Coal beats gas on price, noted Ben Hollins, head of gas and power research at Wood Mackenzie, and while the power market absorbs more renewable energy supply, gas’s ability to “out-compete coal will depend largely on European policy”.
Europe's coal use rose by 8% in the first four months of last year, to 7.77m tonnes, according to Barclays bank. Spain's coal use soared by 80% in the first five months of last year while the UK's increased by 26%, to 6.3m tonnes. Cheap supplies of the fuel and low carbon prices have provided little incentive for financially vulnerable eurozone states to switch to higher-priced gas while economic austerity grips the continent.
Germany's coal consumption has risen by around 5% since the government decided to sideline nuclear power. The government wants 35% of its electricity to come from renewable energy by 2022, dealing another blow to gas vendors.
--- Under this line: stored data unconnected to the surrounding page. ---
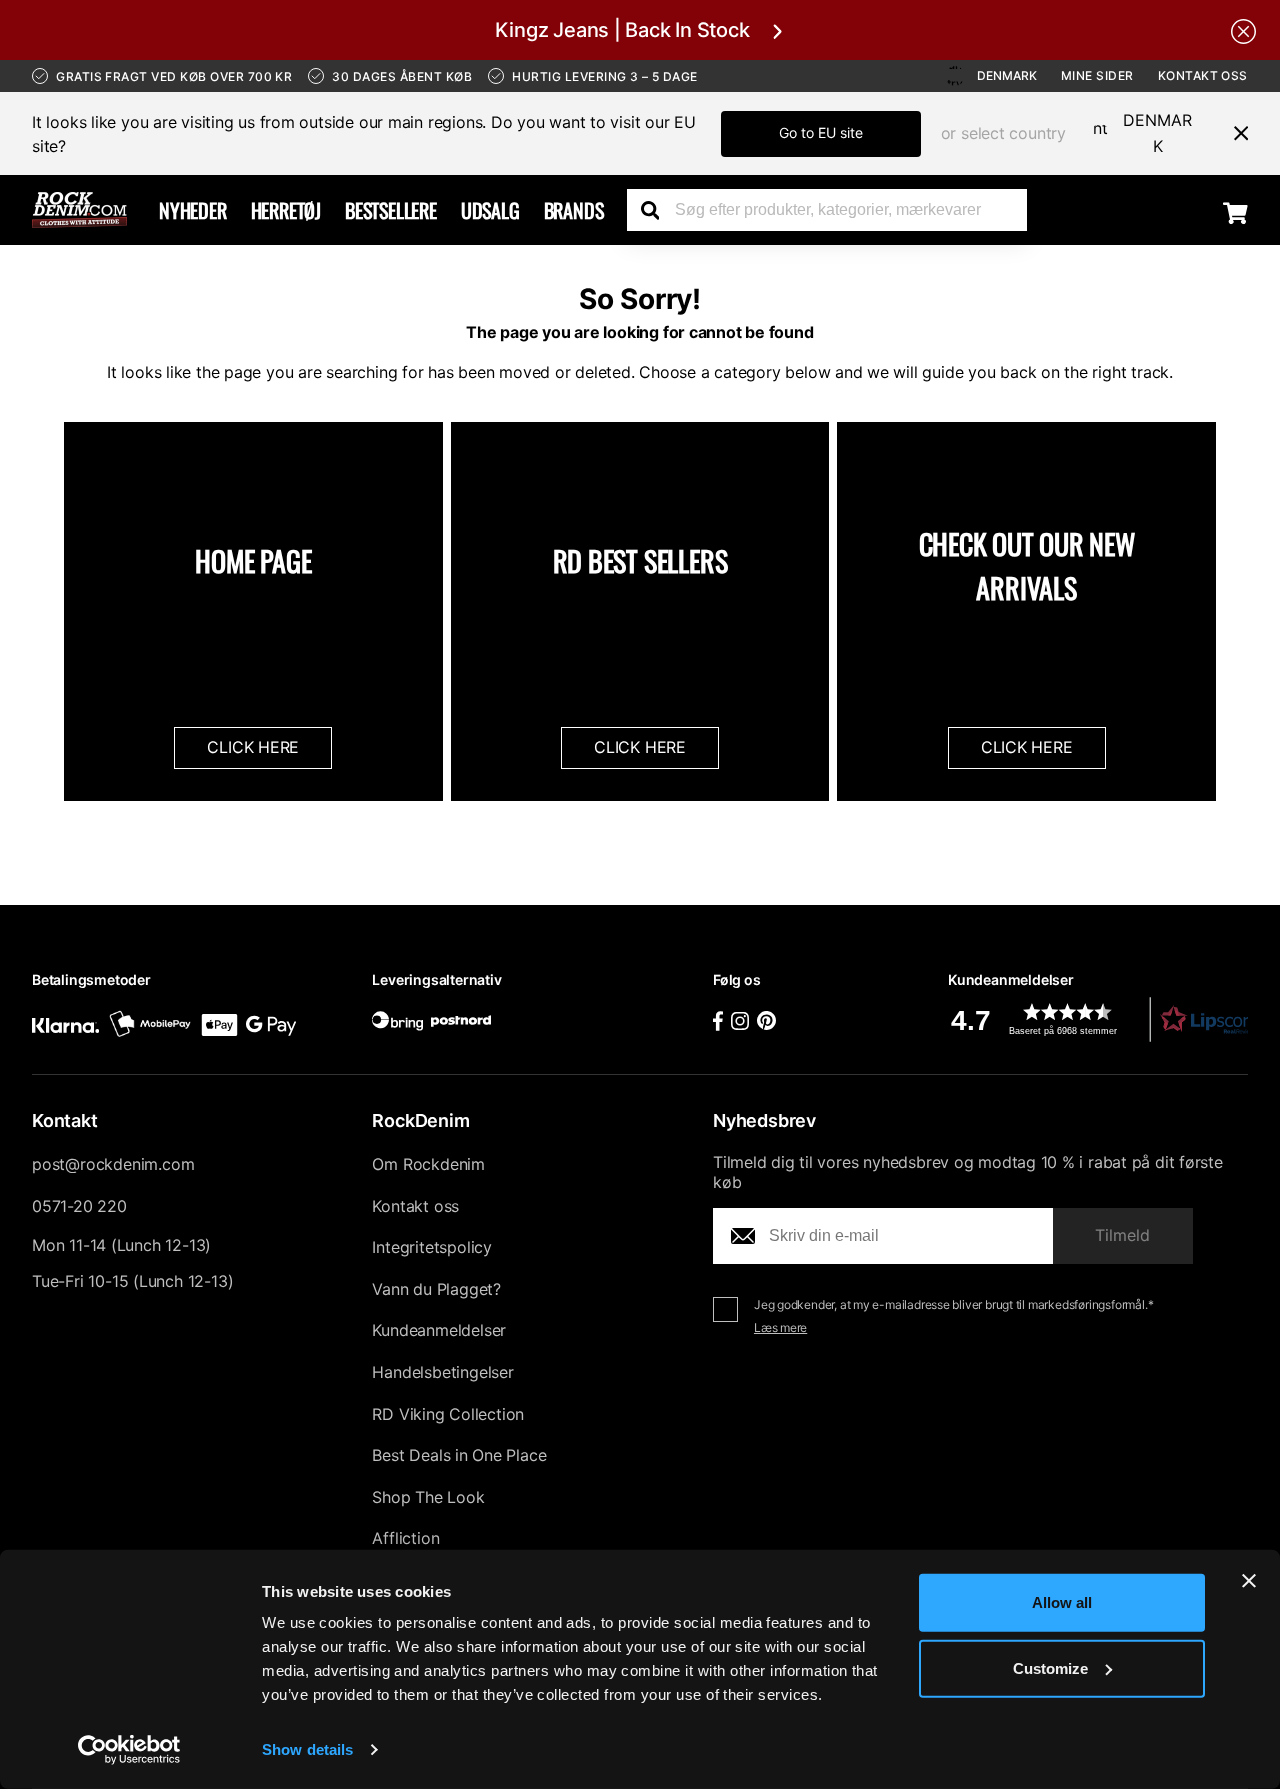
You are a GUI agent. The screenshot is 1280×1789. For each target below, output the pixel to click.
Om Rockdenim (428, 1164)
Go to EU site (821, 132)
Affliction (405, 1538)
Stefan Judisch, chief executive of RWE supply and trading, said gas needs political support in Europe to be able to compete with coal, renewables and the energy-efficiency drives. “There is now more gas infrastructure in Europe than there is demand. The European gas midstream market is in a massive structural change,” Judisch said. The only good news, he said, was that Europe would likely act as “buffer” when large-scale US liquefied natural gas exports begin. “I don't think all the (US) LNG targeted at Asia will find a home there,” he said, potentially freeing up cheaper cargoes for Europe.
Judisch predicted that the arrival of US LNG in the market would also put on Europe’s piped-gas suppliers, such as Russia, to stop linking gas prices to oil prices. This would help liberalise the continent’s energy market, he said.
Wood Mackenzie expects global gas demand to rise by 33% to 2020 compared with 2010 levels, reaching more than 4 trillion cm. China will drive the demand growth, accounting for for 300 billion cm of extra new alone. Although Europe's gas needs will remain flat, Turkey and parts of central and eastern Europe would probably see some growth.
Another potential demand boost for natural gas could be if parts of the transport sector were gasified, Wood Mackenzie’s Hollins said. But this would need huge investment in infrastructure, meaning transport would be unlikely to provide a significant market in the short term.